- Work task: Below this line are records; write out exactly the lines from the one containing "Browse ESD Tape (799, 1782)" through the one containing "[button] (25, 47)", with the pictures left out.

- Records from a dataset:
= = = =
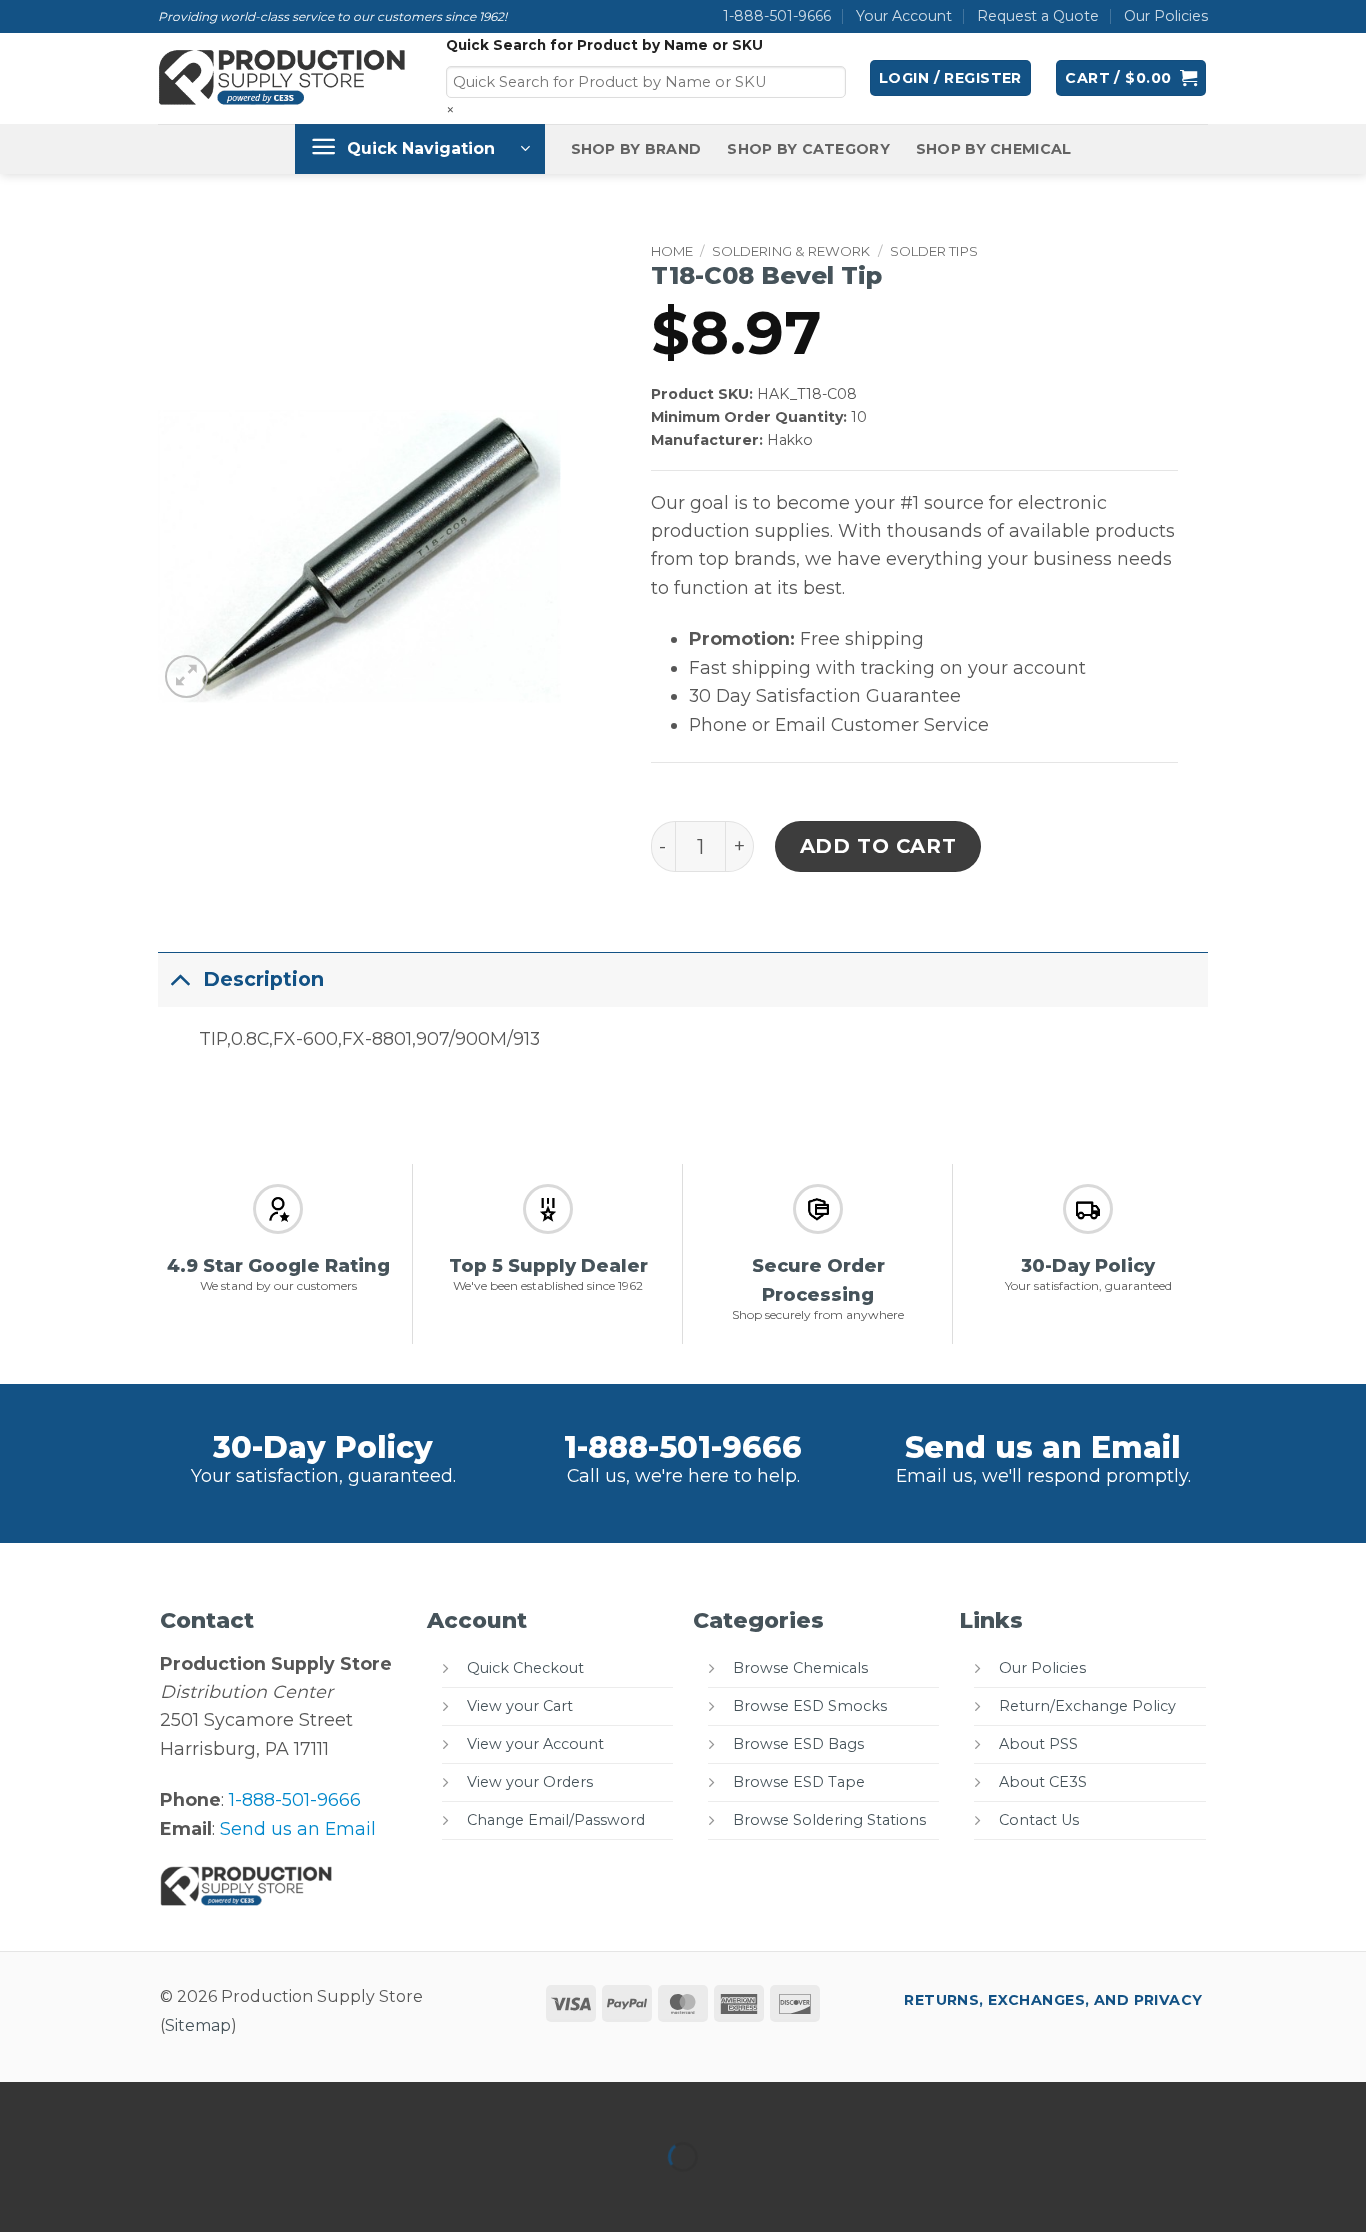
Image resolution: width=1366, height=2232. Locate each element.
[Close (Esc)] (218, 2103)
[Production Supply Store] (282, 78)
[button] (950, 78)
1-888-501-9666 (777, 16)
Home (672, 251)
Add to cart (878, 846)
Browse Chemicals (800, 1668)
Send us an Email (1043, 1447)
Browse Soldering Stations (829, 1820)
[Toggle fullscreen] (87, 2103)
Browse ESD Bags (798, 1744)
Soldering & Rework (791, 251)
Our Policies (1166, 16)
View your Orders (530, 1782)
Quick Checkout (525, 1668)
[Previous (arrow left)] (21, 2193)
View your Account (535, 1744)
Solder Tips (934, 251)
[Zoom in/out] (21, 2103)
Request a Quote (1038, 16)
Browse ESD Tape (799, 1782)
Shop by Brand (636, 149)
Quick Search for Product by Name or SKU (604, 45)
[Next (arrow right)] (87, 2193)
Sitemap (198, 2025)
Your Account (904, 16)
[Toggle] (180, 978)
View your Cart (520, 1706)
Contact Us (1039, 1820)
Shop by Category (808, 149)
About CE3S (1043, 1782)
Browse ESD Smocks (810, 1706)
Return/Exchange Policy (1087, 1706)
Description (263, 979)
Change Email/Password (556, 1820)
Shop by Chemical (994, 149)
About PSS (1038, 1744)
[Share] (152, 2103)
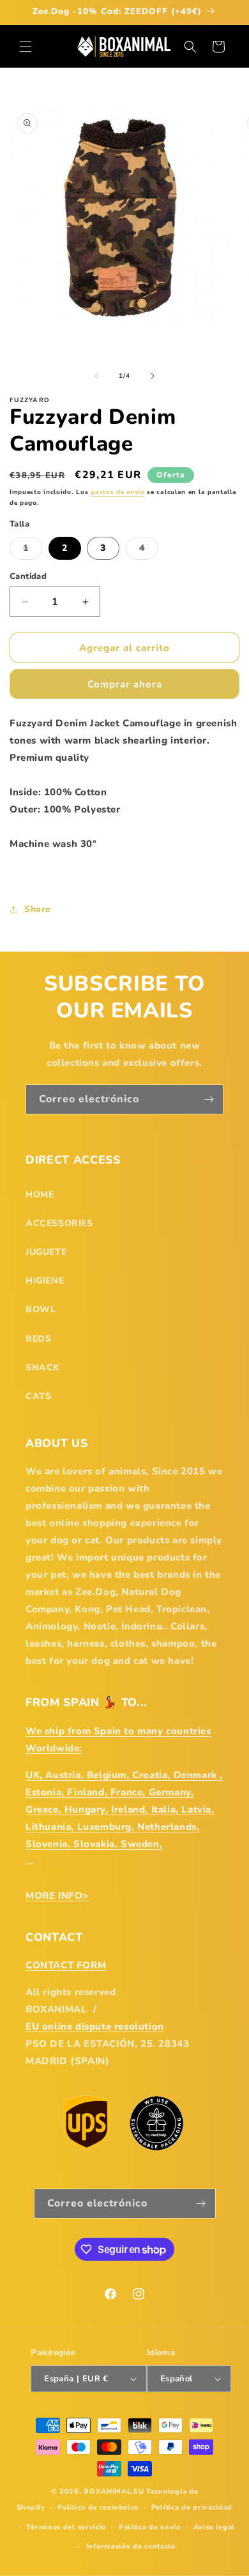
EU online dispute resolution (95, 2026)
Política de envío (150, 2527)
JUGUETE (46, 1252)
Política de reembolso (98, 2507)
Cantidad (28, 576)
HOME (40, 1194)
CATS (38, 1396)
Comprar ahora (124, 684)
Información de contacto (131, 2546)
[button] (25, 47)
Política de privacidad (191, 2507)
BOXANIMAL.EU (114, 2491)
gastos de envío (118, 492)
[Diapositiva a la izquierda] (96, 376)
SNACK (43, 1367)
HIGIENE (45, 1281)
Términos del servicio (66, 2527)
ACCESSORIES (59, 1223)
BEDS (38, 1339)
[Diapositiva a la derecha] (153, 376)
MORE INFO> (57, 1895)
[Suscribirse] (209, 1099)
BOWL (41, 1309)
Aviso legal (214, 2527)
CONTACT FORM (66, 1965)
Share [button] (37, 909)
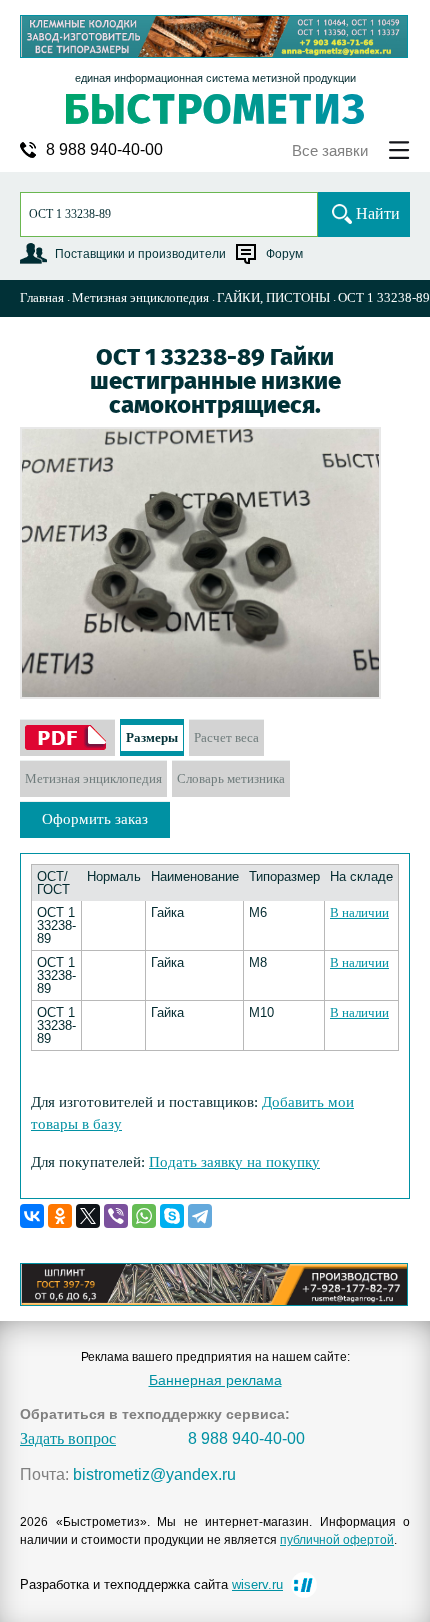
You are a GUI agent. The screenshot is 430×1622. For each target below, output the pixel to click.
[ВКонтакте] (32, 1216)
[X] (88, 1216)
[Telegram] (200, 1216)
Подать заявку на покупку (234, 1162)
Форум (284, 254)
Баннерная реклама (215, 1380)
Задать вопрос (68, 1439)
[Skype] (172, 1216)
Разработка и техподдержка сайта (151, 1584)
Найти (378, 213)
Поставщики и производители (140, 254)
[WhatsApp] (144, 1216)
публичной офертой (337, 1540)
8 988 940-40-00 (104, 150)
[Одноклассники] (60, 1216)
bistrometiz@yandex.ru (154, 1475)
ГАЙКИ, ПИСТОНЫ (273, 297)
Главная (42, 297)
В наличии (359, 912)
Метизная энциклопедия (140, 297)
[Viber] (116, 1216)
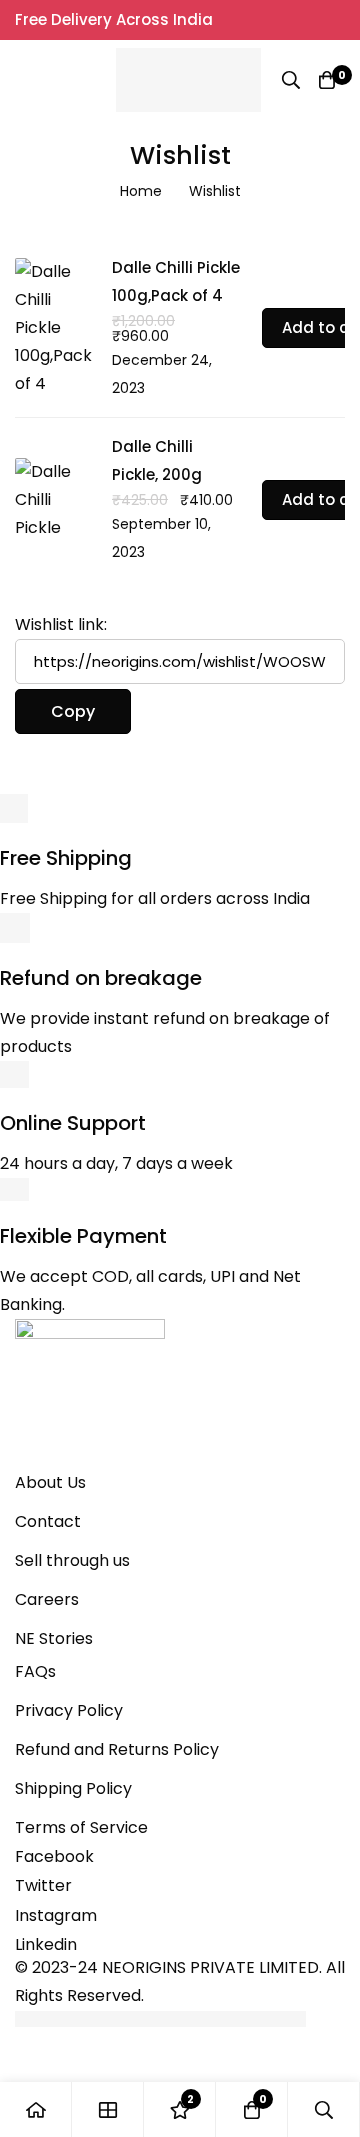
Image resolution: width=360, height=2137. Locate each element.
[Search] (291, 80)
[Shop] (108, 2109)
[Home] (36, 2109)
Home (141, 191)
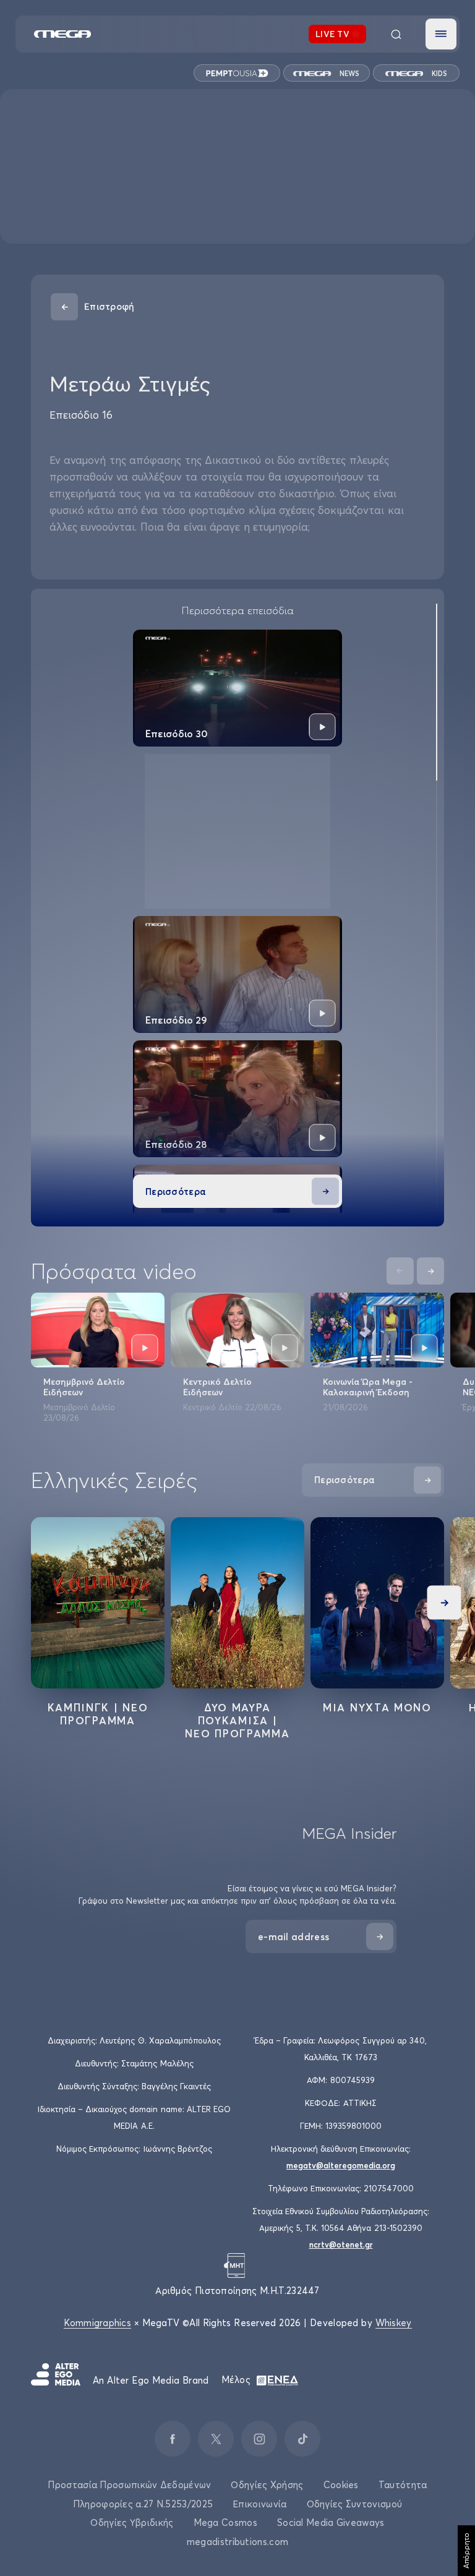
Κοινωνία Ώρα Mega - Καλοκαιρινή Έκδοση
= = = =
- Solution to this task:
Browse ESD Tape (799, 1782)
Shop by Brand (636, 149)
Quick Search for Product by Name or SKU (604, 45)
[Next (arrow right)] (87, 2193)
Sitemap (198, 2025)
Your Account (904, 16)
[Toggle] (180, 978)
View your Cart (520, 1706)
Contact Us (1039, 1820)
Shop by Category (808, 149)
About CE3S (1043, 1782)
Browse ESD Smocks (810, 1706)
Return/Exchange Policy (1087, 1706)
Description (263, 979)
Change Email/Password (556, 1820)
Shop by Chemical (994, 149)
About PSS (1038, 1744)
[Share] (152, 2103)
EU online dispute resolution (95, 2026)
Política de envío (150, 2527)
JUGUETE (46, 1252)
Política de reembolso (98, 2507)
Cantidad (28, 576)
HOME (40, 1194)
CATS (38, 1396)
Comprar ahora (124, 684)
Información de contacto (131, 2546)
[button] (25, 47)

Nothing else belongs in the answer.